Let’s be real: the Giants’ last two seasons have looked messy on the surface. Saquon walked. Daniel Jones went from 4-year, $160 million “maybe” to an expensive clipboard holder. The Leonard Williams trade signaled a reset. But look closer , every one of those moves had a long-game logic to it.

Trading Leonard? That was about clearing cap space and flipping a guy who wasn’t part of the long-term vision. Letting Saquon walk? Painful, yeah. But smart. Paying top-dollar for a 27-year-old running back in 2024 is how you end up in football purgatory. And when the Eagles overpaid for him (and he turned down more to go there), it only made Schoen look sharper. That money didn’t just disappear — it helped bring in Brian Burns, a pass-rushing monster who actually fits the timeline.

Then there’s the Jones situation. Giving him the bag looked shaky in hindsight, sure. But it was a hedge. They had to see if 2022 Danny Dimes was a fluke or a late bloomer. Turns out it was fool’s gold. The key is they moved off him. Fast. No ego. No doubling down. Just course correction, full steam ahead.

And now, we get to the part people are overlooking: the future. Or, more specifically, Jaxson Dart.

They didn’t stumble into Dart…they traded up to get him. Passed on stopgaps. Brought in Russell Wilson as a placeholder and mentor. Surrounded Dart with baby weapons like Malik Nabers and Jalin Hyatt. Stacked the defense with Burns, Thibodeaux, Dexter Lawrence, and now rookie edge terror Abdul Carter. This isn’t panic. This is the core of a damn good football team taking shape.

The wide receiver room? Full of young legs and upside. The pass rush? Possibly top-five in the league if Carter pops. The secondary? Quietly deep now with Jevon Holland and Paulson Adebo in the mix. This roster is being built from the trenches out, with speed and versatility everywhere else.
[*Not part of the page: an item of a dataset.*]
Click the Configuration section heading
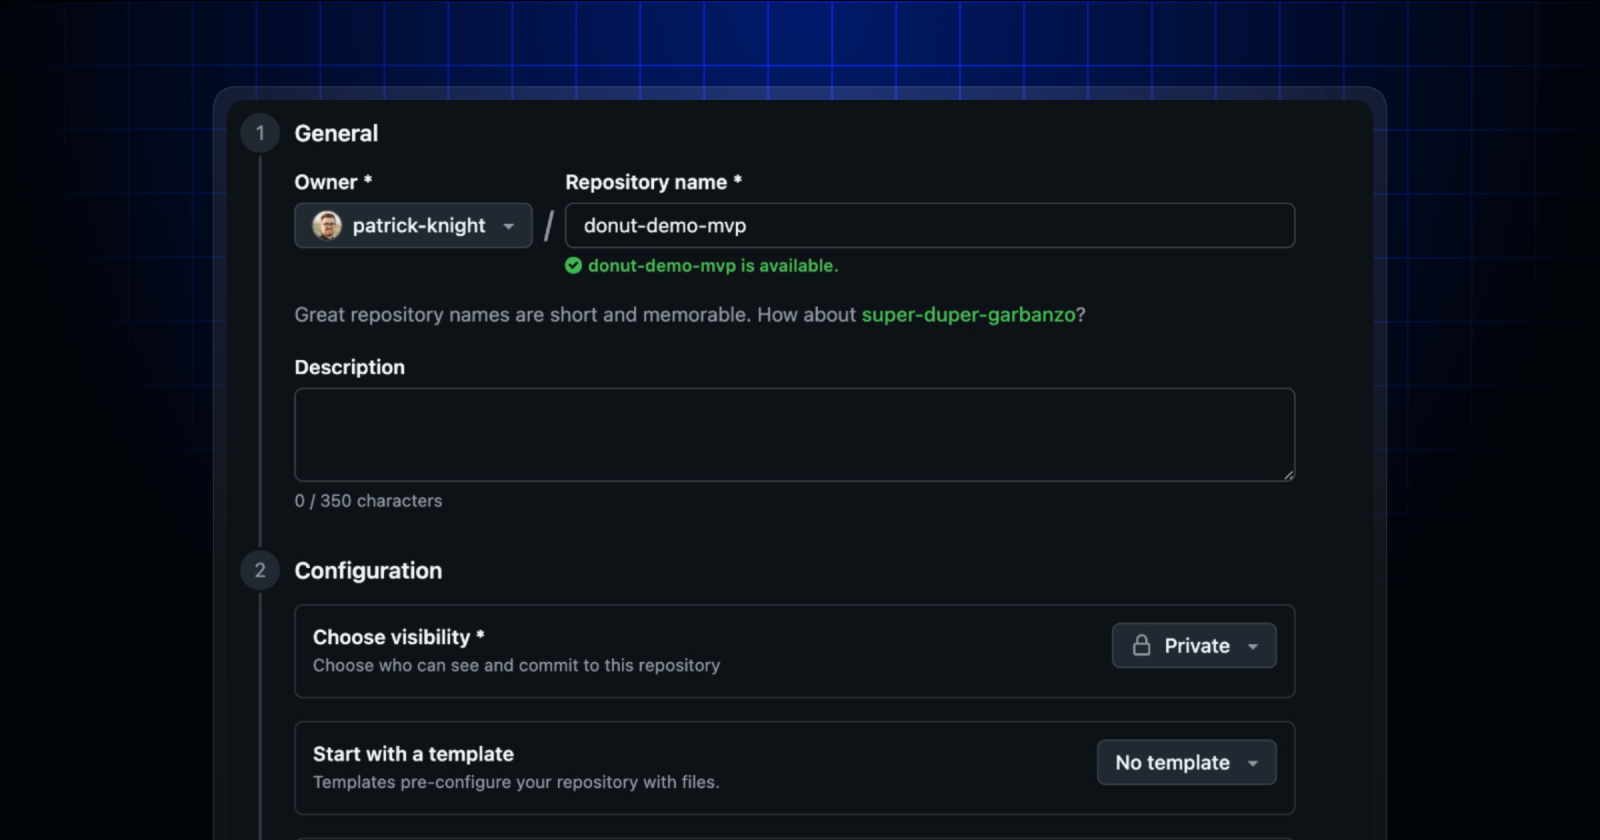The width and height of the screenshot is (1600, 840). (367, 570)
And best of all — no more contracts anchoring them to 2020’s bad ideas.

If you’re screaming “hot seat” in this moment, you’re not paying attention. You’re letting record blindness block strategic vision. You’re yelling about the house still being under construction because you walked in during drywall day.

Let’s also talk about the 2025 schedule. It’s a meat grinder. The Giants could go 7-10 and still be better than they were last year. They face a gauntlet of elite defenses, road traps, and top-tier QBs. If you think Schoen and Daboll are being judged purely on wins and losses this year, you don’t understand how grown-up franchises operate.

This year isn’t about making the playoffs. It’s about seeing what Dart has. It’s about Nabers becoming the guy. It’s about that pass rush wrecking games late in the fourth. If all of that happens, even in a losing season, you bet your ass this front office gets another year.

The hot seat narrative is just lazy. It’s driven by Twitter impatience, not actual football sense. Schoen and Daboll didn’t botch this rebuild. They started it. They took the medicine Gettleman never would. And now that they’re finally building something sustainable, the last thing the Giants should do is press reset again.

If anything, Daboll and Schoen deserve more leash. Not less. Because for the first time in a long time, there’s a plan in place. Not a panic. Not a patch job. A real, actual vision.

And that’s something Giants fans — and ownership — should ride with, not run from.